Cramer took a moment to hail individual stock buying over the popular practice of buying index funds, attributing the revived interest in stock picking to the invention of commission-free trading, which won't eat into a portfolio's gains. The increased activity in stock buying limits the influence of the S&P futures and returns focus to a corporation's fundamentals, he said.
"It's a return to the old days when management's execution really mattered," Cramer said. "Every day, we see individual stocks on the move because the underlying businesses are thriving."

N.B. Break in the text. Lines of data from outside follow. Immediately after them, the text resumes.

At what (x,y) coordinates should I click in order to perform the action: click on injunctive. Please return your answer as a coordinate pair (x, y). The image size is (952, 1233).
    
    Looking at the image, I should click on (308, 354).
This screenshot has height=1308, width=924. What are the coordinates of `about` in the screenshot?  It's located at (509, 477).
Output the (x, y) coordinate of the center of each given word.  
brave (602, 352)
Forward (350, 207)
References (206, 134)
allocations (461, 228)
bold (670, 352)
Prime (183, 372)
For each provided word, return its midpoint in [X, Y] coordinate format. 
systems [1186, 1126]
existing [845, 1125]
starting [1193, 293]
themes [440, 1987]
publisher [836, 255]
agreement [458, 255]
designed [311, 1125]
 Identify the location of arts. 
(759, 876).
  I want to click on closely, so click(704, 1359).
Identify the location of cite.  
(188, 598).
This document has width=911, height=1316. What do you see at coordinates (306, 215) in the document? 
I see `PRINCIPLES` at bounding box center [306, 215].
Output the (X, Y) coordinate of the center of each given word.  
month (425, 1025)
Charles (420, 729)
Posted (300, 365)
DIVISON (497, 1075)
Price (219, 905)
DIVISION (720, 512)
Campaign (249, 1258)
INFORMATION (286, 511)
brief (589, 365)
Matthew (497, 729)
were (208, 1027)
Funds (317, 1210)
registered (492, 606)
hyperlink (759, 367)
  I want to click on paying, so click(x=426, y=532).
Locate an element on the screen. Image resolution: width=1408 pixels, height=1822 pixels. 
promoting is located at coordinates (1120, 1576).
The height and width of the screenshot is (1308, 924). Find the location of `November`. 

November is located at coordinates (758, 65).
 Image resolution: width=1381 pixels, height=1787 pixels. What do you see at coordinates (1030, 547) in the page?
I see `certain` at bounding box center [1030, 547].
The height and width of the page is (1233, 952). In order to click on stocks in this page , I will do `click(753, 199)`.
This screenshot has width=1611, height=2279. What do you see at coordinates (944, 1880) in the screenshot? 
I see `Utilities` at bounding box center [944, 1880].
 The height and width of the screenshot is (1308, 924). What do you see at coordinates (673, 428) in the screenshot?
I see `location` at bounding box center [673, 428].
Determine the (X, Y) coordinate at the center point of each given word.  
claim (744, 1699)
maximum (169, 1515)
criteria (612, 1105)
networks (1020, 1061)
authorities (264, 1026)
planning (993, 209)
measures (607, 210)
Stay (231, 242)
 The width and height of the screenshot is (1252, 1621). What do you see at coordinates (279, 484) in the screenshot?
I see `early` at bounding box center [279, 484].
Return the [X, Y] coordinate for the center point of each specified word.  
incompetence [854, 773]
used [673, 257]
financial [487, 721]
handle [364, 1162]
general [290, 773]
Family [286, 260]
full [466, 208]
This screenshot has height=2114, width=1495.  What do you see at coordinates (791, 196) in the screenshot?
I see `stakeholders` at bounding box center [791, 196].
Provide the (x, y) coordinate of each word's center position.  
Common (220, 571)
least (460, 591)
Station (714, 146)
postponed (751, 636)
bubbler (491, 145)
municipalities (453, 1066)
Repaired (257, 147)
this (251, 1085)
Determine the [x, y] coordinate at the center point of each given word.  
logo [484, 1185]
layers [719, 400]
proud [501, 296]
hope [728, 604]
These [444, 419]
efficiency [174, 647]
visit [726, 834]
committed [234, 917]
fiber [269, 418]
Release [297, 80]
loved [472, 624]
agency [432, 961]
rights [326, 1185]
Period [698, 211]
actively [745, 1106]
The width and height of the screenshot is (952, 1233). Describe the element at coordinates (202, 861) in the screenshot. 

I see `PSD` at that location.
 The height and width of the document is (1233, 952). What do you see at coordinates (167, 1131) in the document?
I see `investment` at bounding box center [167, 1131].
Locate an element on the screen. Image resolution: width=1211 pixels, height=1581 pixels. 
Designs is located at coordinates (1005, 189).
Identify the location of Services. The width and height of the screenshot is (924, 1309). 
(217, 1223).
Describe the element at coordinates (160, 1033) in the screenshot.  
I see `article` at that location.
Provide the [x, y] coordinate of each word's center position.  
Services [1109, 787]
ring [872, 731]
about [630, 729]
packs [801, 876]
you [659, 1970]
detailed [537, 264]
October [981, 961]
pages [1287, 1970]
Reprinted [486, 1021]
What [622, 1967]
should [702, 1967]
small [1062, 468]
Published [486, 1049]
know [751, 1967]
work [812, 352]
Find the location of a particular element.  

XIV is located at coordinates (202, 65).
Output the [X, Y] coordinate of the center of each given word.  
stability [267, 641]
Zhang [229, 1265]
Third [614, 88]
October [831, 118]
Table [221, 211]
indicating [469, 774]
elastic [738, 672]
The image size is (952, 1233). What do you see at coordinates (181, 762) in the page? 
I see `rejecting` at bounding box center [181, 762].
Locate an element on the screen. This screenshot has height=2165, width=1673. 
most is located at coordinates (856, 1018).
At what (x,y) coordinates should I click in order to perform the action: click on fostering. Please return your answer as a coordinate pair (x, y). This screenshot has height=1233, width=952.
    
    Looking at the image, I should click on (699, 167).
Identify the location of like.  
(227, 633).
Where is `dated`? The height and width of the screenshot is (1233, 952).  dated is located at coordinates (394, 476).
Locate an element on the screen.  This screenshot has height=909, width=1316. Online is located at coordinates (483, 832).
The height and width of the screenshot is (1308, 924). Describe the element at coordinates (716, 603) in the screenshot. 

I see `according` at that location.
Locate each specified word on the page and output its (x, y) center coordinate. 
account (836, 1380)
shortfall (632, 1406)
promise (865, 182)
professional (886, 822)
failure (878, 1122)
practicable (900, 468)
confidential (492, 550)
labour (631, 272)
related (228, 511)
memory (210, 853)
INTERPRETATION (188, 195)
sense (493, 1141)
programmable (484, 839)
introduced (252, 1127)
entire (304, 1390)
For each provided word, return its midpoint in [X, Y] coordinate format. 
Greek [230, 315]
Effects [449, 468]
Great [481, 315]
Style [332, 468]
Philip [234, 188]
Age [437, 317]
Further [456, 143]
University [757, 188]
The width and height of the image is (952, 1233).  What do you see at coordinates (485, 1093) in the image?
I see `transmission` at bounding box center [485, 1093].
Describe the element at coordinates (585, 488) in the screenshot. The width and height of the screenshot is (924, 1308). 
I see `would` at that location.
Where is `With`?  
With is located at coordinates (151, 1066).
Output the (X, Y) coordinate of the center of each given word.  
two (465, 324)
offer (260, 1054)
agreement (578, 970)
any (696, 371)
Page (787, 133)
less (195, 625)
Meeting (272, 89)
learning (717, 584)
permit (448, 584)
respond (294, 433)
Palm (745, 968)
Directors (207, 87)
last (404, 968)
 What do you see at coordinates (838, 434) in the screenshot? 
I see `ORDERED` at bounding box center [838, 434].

He pointed to the ongoing gains being made in stocks such as Zoom Video, which has been a darling of a remote economy bolstered by a culture of social distancing amid the pandemic. Tesla, Lordstown Motors and Fisker are the popular picks among investors seeking exposure to electric vehicles, while Ford and General Motors are being traded on a booming auto market, he said.
The travel plays, particularly cruise lines and airlines, have been the go-to picks on vaccine progress, Cramer said. He highlighted Qualcomm as a 5G play and pointed to Target and Costco for retail investments.
"Now that we've beaten what I call the tyranny of the index funds, the market no longer marches in lockstep as it used to," he said.
"As long as interest rates stay extremely low and individuals don't get brainwashed anymore into believing they're too dumb to pick stocks, you're going to get more days like today where disparate groups move in opposite directions," he said.